Lastly, Anju Kulkarni from Guy's and St Thomas' presented the UK CGG and FGG consensus guidance on prenatal diagnosis and preimplantation genetic testing for germline cancer susceptibility gene variants.
Abstract sessions
During the lunch break delegates had the opportunity to mingle and meet representatives from the event's sponsors. There was also an NIHR careers talk and networking session for early careers researchers, where Ana Lisa Tavares from Genomics England talked about different careers in clinical genomics, and her own work translating research findings for patient benefit.
Two parallel sessions of talks followed. The service session, chaired by Wendy Jones and Ellen Thomas, began with a presentation from Alison Hall of the PHG Foundation who introduced the BSGM's newly published guidance on genetic testing in childhood.
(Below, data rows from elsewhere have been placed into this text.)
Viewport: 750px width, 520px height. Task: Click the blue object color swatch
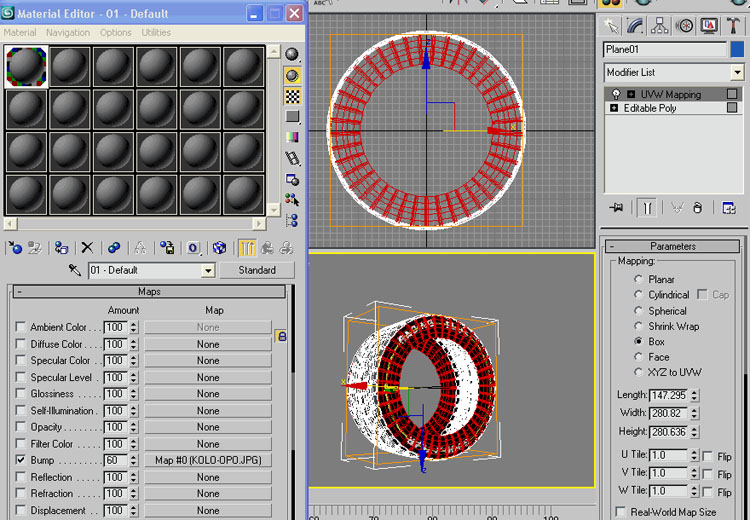pyautogui.click(x=737, y=49)
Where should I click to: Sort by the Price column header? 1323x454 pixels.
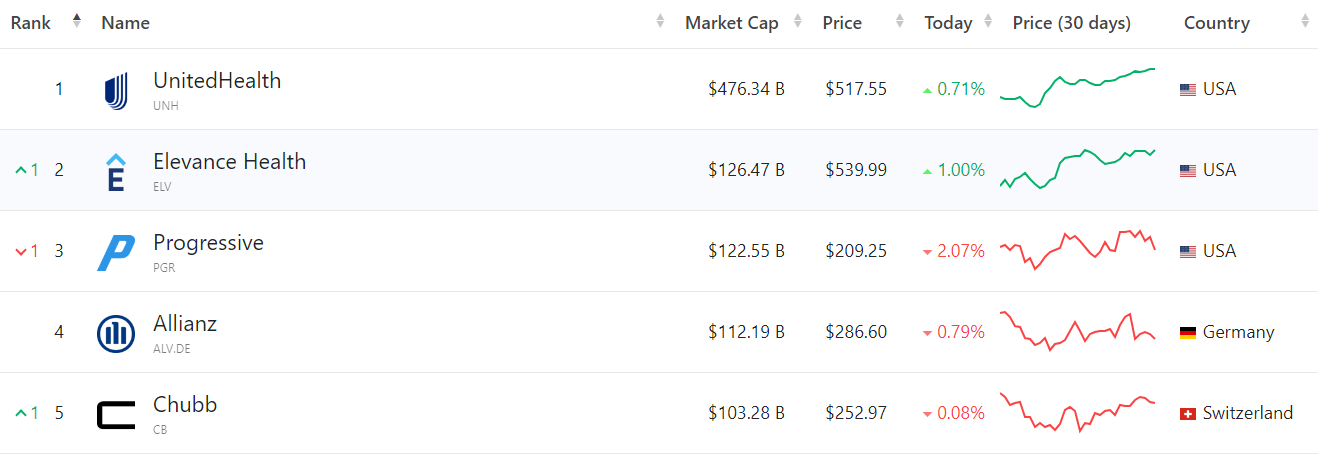click(x=842, y=23)
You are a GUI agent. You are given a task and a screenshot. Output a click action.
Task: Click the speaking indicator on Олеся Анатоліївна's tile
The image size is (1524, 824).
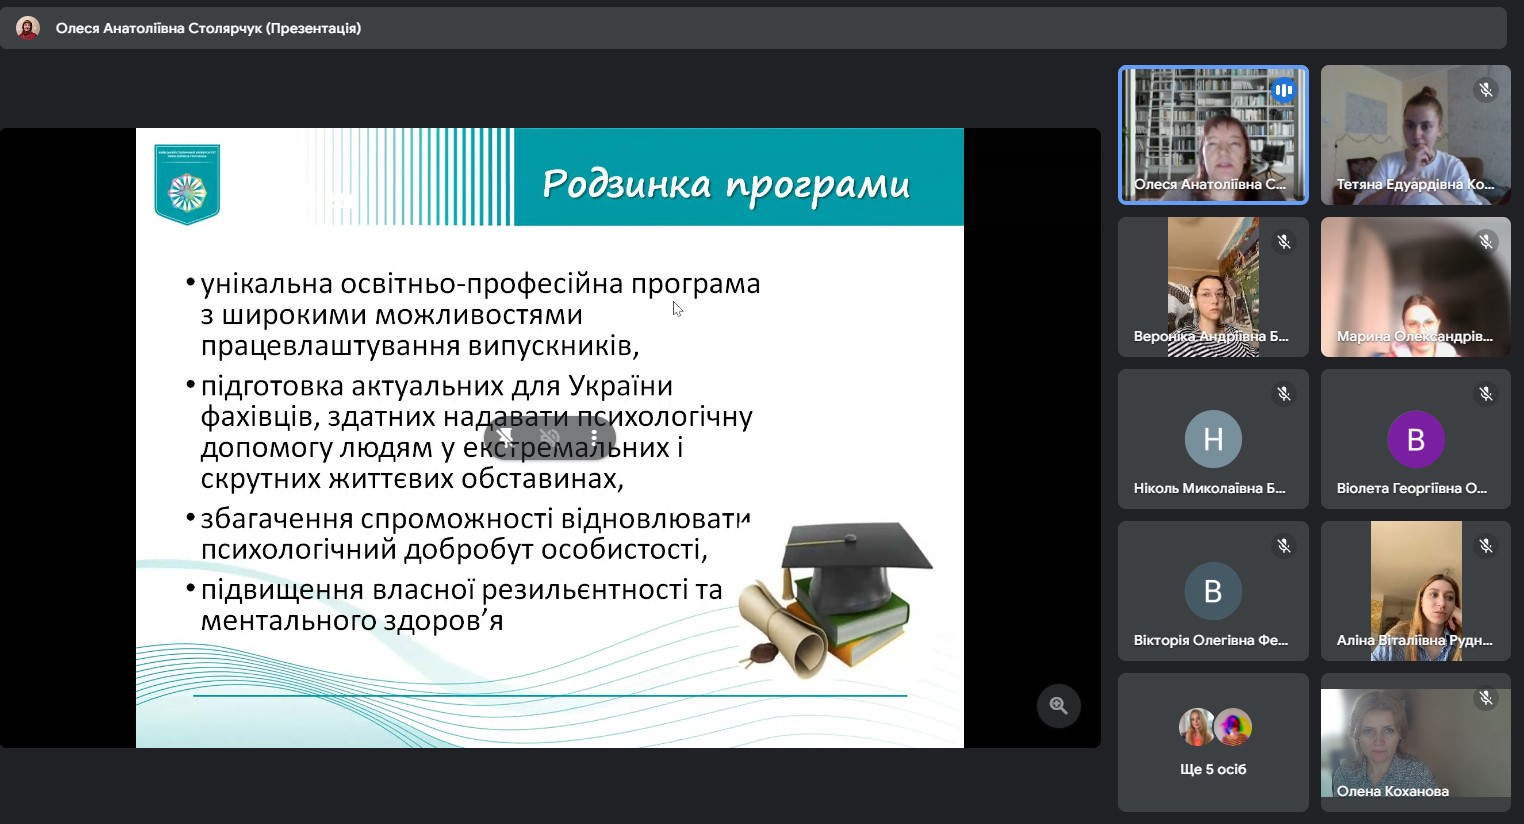coord(1283,90)
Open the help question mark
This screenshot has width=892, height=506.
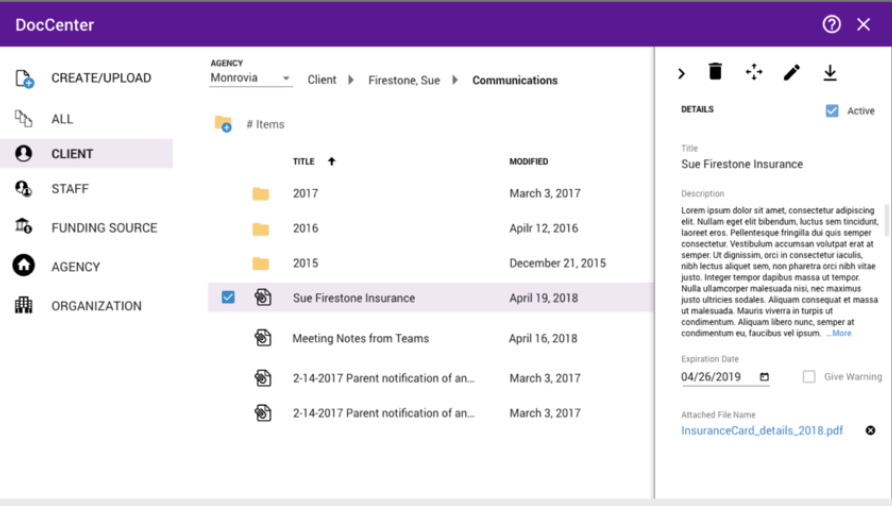(x=831, y=24)
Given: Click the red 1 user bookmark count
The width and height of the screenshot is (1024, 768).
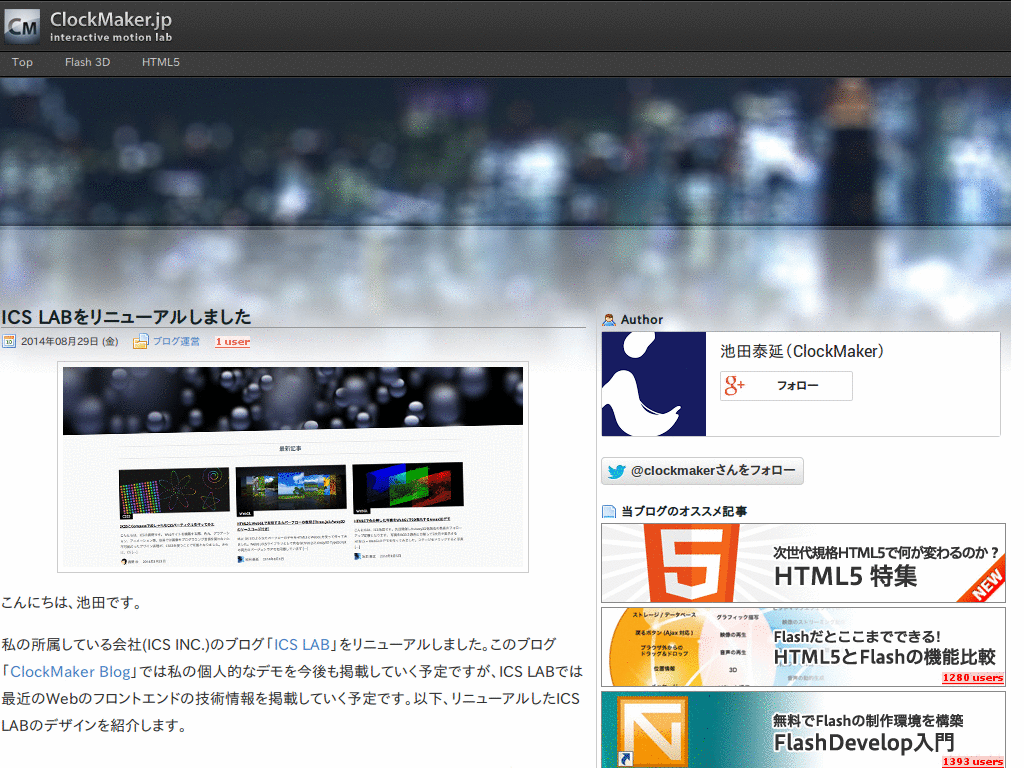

Her presentation was followed by Ruth Horne from the Ethox Centre at the University of Oxford who introduced the other newly published guidance document: Ethical Issues in Prenatal Genetic Diagnosis.
Next were 15 short presentations from submitted abstracts. Some covered issues around delivery of genomic services from staffing issues in the genomic workforce and equality of access to NHS genomic services in pregnancy. The parallel discovery session, chaired by Emma Woodward and Joo Wook Hoo, comprised 16 research-focused presentations.
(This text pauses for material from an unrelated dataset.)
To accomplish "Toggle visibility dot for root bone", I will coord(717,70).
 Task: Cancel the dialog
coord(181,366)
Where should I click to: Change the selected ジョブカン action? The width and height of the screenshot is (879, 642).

Congratulations to Melody Redman from the Yorkshire Regional Genetics Service and Jacob Day from the University of Exeter for winning the best abstract presentation prizes in their respective sessions.
Genomics in Human Disease
The afternoon plenary sessions chaired by Siddarth Banka and Miranda Durkie, the presentations were themed around applications of genomics in human disease.
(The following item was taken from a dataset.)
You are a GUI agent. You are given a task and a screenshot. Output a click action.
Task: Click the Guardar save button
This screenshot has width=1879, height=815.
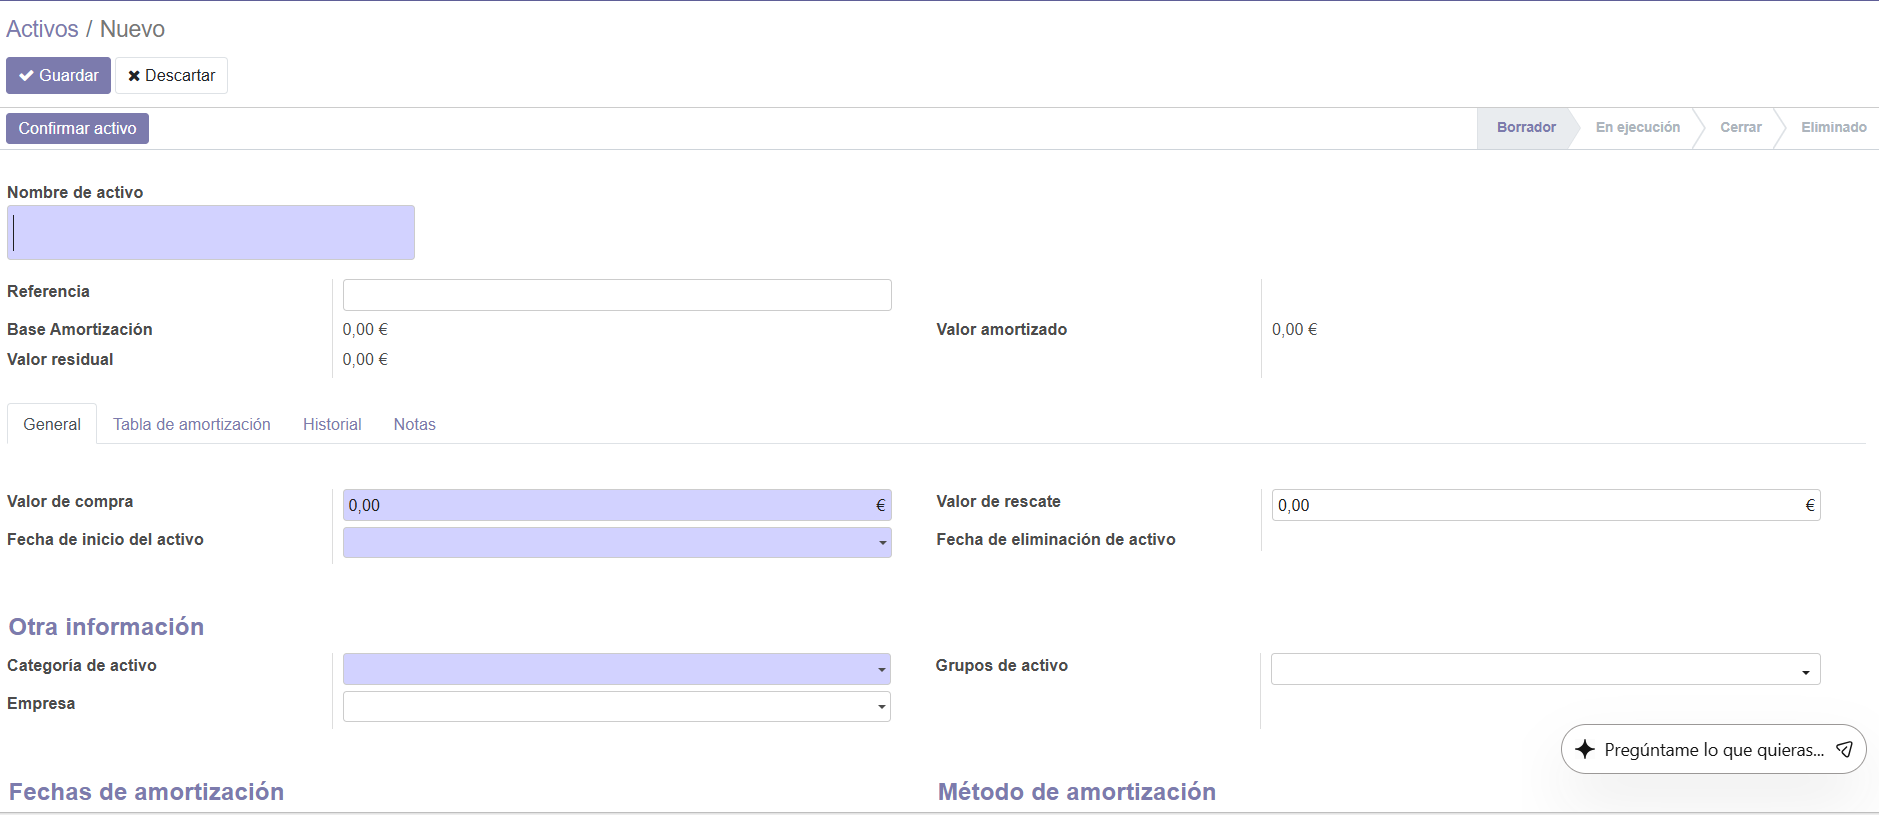point(58,76)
Serena Nik-Zainal from the University of Cambridge talked about the potential of using whole genome sequencing for selecting cancer treatments, and the challenges of implementing such an approach within the NHS.
Mina Ryten from the UCL Institute of Neurology's presentation was about long-read RNA sequencing, and how using this to view the transcriptome can shed light on the activity of pseudogenes. Many genes associated with mendelian conditions have one or more pseudogenes, whose expression is poorly understood.
Finally, Matt Loose from the University of Nottingham gave a presentation on long-read sequencing for human disease. His work highlights how nanopore technologies can not only give long-read genome sequencing data in real time, but also methylation data. The combination of genomic and epigenomic information in a single snapshot has potential to revolutionise cancer panels.
Keynote: Professor Helen Firth
The keynote lecture from Helen Firth of the Wellcome Sanger Institute gave an overview of her work establishing the DECIPHER platform for sharing rare disease genetic data, and subsequently the Deciphering Developmental Disorders (DDD) study.
The focus of her presentation was importance of looking at both the genomic data and patient phenotype in rare diseases; a point she elegantly illustrated with the help of Elmer the Elephant (you didn't know he's a geneticist?) and case studies. This is the value of systems like DECIPHER that make it possible to connect clinicians of patients with extremely rare mutations, to compare symptoms and make diagnoses for families.
In making this point, Professor Firth hit on the thread that connected all the presentations: that the interests of patients and their families are at the centre of every aspect of genetic medicine.
From cutting edge research, to rolling out ambitious pilot schemes like the newborn genomes programme; from delivering excellent clinical services with less-than-ideal staffing levels to delivering information to affected families in new and accessible ways, affected families were always the focus and the motivation. Even when there was (polite!) disagreement in the room, it was always about how to deliver the most benefit to these groups, and with their best interests in mind.